Tarefa 1 — Reescreva o trecho da entrevista sobre maternidade que vai de "Outro dia, comentaram" até "qualquer outra coisa.", trocando "Instagram" por "Facebook".
Tarefa 2 — Por favor, dê continuidade à entrevista com a jornalista sobre maternidade a partir do ponto em que ela termina.

Andréia quer tudo ao mesmo tempo e por isso abraçou as transformações radicais da maternidade. “Existem várias Andreias que fui descobrindo, reconhecendo, reencontrando nesse momento na minha vida”, diz. Em entrevista a Mina, a jornalista fala sobre a divisão de tarefas em casa, a rotina que começa antes das 5h da manhã e o machismo em Brasília. Ela também conta como mantém a compulsão por comida, que a acompanha desde muito nova, sob controle. “Minha cabeça está sempre a mil”.

Como ficou a relação expectativa versus realidade nas suas funções diárias no trabalho depois da maternidade?
Outro dia, comentaram em um post no meu Instagram: “Não dá para acreditar que você é mãe e faz tudo isso. Como dá conta de tudo?”. O segredo é que eu não dou conta, rs. Decido a prioridade do dia e aceito que todo o resto farei mal feito ou não farei, entendeu? Brinco que é um caos com método. Antes dos meus filhos, já seguia essa linha de raciocínio e resolvi trazer isso para esse começo da maternidade para ajudar a me tranquilizar. A ideia é normalizar que algumas coisas são possíveis de serem conciliadas e outras não – e tudo certo também. Senão, eu sofro muito, fico ansiosa. Esse caos com método é mais para manter minha cabeça tranquila do que para qualquer outra coisa.

Dados para análise —
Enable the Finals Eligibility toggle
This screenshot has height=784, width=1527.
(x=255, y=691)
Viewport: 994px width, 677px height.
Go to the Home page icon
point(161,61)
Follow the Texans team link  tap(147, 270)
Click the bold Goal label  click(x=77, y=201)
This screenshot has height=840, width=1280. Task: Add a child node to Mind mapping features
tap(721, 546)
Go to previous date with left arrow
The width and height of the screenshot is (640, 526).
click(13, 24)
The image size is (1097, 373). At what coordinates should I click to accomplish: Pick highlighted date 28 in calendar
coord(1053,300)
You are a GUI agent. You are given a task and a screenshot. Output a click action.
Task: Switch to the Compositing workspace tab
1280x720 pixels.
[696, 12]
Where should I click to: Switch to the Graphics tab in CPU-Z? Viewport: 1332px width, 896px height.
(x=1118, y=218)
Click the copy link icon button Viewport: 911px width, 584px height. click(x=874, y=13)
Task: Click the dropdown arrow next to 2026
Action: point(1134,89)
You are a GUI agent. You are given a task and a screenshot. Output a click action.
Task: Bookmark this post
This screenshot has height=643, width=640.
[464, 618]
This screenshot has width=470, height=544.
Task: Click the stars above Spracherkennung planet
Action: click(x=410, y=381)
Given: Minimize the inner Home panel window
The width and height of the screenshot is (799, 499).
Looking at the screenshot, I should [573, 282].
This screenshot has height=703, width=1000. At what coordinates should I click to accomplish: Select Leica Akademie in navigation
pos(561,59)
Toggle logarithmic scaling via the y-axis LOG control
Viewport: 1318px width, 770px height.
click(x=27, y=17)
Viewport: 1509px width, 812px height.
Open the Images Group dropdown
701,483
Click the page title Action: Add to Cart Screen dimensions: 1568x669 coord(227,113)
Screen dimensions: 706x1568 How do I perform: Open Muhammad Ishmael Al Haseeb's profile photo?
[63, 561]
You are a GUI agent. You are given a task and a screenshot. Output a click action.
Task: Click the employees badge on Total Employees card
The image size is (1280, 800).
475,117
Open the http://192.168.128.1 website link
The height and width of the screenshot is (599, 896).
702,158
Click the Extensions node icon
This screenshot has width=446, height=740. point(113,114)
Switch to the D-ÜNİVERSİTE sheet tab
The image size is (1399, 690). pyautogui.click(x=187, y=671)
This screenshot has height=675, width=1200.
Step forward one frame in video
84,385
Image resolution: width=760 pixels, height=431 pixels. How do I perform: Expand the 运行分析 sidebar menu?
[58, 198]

Resposta escrita 1 —
Outro dia, comentaram em um post no meu Facebook: “Não dá para acreditar que você é mãe e faz tudo isso. Como dá conta de tudo?”. O segredo é que eu não dou conta, rs. Decido a prioridade do dia e aceito que todo o resto farei mal feito ou não farei, entendeu? Brinco que é um caos com método. Antes dos meus filhos, já seguia essa linha de raciocínio e resolvi trazer isso para esse começo da maternidade para ajudar a me tranquilizar. A ideia é normalizar que algumas coisas são possíveis de serem conciliadas e outras não – e tudo certo também. Senão, eu sofro muito, fico ansiosa. Esse caos com método é mais para manter minha cabeça tranquila do que para qualquer outra coisa.

Resposta escrita 2 —
A maternidade expõe forças e vulnerabilidades, não?
Totalmente. Gosto de estar no controle de tudo e quando você vira mãe isso acaba. Nada do que se planeja dá certo e sou uma pessoa que gosta de ter rotina na vida. Então, essa técnica me ajuda a lidar com os imprevistos que são naturais do dia a dia, e, claro, elevados à máxima potência com a chegada dos filhos. Se alguma coisa sai do lugar, tudo bem, porque todo o resto está organizado. Isso me ajudou muito quando eu voltei da licença.

Dias antes de parir, Sadi conseguia caminhar 40 minutos na esteira/Arquivo Pessoal

Como estão as noites de sono?
As crianças acordam às dez para 5h pontualmente. Eu olho para o André, ele olha para mim, e a gente pensa, não acredito. Mas, por um lado, é bom porque posso aproveitar a manhã para ficar com as crianças antes do meu dia começar. Depois preciso ligar para as fontes, fazer o que eu tenho de fazer, enfim. E eles estão mais ativos pela manhã mesmo. Então, a gente está conseguindo manter uma rotina bem diurna. 

Como foi a volta ao trabalho, depois da licença maternidade?
Quando você é mãe de gêmeos recém-nascidos, fica o tempo todo com as mãos ocupadas. Então a primeira coisa que reparei quando voltei ao trabalho é que não sabia o que fazer com as mãos. Deu até vontade de pedir para produção um bloquinho e uma caneta, fiquei pensando que não era possível estar ali, com as mãos vazias. Isso foi uma admissão de que estava me sentindo estranha de voltar àquele lugar, porém, ao mesmo tempo, era uma reconexão comigo mesma.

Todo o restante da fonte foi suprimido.